Practicing putting feelings into words and being vulnerable are things that counseling provides a safe and non-judgemental space.
Playing on the Same Team
Have each other’s backs. Know that there will be good days and bad; This, of course, applies to B.C (before corona) and A.C. as well. One of you may have a few bad days —weeks even.
If you are genuinely committed to the person you’re with, try to exercise patience. Providing extra love and support is an act of true love that will be returned when you’re feeling just as hopeless and depressed.
Learning how to communicate better is key for all relationships. Especially those that strive beyond the honeymoon phase.

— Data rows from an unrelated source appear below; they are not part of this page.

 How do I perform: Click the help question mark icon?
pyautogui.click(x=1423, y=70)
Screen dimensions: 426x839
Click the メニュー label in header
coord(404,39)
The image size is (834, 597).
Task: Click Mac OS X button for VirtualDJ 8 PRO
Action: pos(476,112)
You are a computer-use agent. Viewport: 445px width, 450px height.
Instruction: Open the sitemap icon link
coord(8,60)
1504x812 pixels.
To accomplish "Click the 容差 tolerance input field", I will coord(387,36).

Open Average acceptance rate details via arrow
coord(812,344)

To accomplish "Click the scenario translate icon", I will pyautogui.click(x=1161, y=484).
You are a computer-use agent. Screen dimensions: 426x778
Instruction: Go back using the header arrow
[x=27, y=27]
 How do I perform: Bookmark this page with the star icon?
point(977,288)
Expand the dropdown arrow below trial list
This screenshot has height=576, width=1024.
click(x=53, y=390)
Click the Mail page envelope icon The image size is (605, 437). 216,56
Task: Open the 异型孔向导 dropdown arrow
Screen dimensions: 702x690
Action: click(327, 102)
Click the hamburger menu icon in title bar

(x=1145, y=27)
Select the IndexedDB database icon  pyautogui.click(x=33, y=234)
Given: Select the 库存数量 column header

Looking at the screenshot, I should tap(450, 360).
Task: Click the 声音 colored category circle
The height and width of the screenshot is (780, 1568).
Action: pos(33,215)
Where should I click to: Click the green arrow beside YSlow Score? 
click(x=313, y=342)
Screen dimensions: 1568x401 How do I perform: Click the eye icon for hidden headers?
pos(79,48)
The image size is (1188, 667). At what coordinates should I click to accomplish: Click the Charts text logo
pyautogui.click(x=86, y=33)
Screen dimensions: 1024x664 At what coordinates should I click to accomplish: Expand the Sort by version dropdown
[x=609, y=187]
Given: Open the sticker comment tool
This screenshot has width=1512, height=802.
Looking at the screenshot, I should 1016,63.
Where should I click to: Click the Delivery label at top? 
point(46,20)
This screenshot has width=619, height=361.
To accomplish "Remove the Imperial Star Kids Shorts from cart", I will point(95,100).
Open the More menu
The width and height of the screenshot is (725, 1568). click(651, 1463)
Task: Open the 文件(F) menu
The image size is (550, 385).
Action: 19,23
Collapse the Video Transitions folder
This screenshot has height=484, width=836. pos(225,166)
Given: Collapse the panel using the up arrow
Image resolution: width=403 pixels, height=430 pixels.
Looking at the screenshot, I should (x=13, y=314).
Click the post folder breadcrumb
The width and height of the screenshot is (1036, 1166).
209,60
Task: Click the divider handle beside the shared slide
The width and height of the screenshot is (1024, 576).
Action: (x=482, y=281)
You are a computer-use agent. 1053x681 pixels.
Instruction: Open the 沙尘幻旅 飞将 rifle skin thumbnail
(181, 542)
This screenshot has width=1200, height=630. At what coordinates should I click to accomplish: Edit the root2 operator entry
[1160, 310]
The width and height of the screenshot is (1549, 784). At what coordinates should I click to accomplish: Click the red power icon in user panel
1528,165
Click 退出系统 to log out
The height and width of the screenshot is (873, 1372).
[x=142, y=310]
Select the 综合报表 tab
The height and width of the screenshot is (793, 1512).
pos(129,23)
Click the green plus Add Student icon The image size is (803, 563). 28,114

What has helped us so far is setting aside time to address any issues weighing on our hearts. We have created a safe space for the two of us to connect and work through any personal or relationship problems together; Limiting criticism and exercising compassion.
By putting this on our calendars, we allow ourselves time to prepare for the uninterrupted time together. I like to prepare myself by self-reflecting and revisiting written thoughts or concerns to address during our sit-down time. It’s an excellent way to process what’s churning in the noggin so that communication can flow more effectively.
Speaking of Quality Time
You and your partner may have been spending a lot more time together than usual. Take advantage of this time to challenge and improve your relationship.
Breaking free from the mundane routine may include getting creative with your backyard dates. Try something new instead of sticking to the regular movie rental route.
- Surprise each other with thoughtful notes or by baking a delectable dessert.
- Enjoy background music while sipping wine and painting.
- Motivate each other to try a new online workout.
- Find an organization to donate the money you would’ve spent at a movie theatre that resonates with both of your values.
- Volunteer your time to help animals like walking shelter animals (think social distance friendly).
- Educate yourselves on the candidates for this year’s election —Psst! It’s right around the corner.
Finding new and different ways to spice it up can help avert the negativity that tough times often bring.
Communication is a Work in Progress
Patience and consistent effort are required to be compassionate and understanding. For instance, you can offer a shoulder to cry on, but that doesn’t make you responsible for managing anyone else’s feelings but your own.
Keeping in mind that our partners don’t need to have all the correct solutions relieves both people’s pressure. We expect our partners to support us, but it’s unfair of us to get upset if they don’t come up with the responses we were hoping for on command.
Most of the Time We’re Simply Yearning to be Heard More Than Anything
Finally, when working to prevent miscommunication, a real game-changer is to practice active listening. I’m learning that this requires taking a step back and allowing the other person to speak. Once they’ve had their chance to share, you can rephrase and clarify your understanding of what they said. It might go a little something like this.
“You expressed that you are feeling stuck and need some time to meditate on this situation. I also understand that you want some more time to yourself in the afternoons. Is that correct?”
The other person then has the platform to confirm or re-explain. In this scenario, both people set themselves up for a more civil interaction instead of the blame game.
Approaching our partners with the desire to understand and learn from them isn’t always easy, especially when we go into it thinking we’re not at fault. But by doing so, it’s a win for both parties.
Cheers to all the long-lasting, committed relationships that challenge us in difficult ways but also in the best ways. The path we have chosen to share with our partners enables us to grow together and as individuals.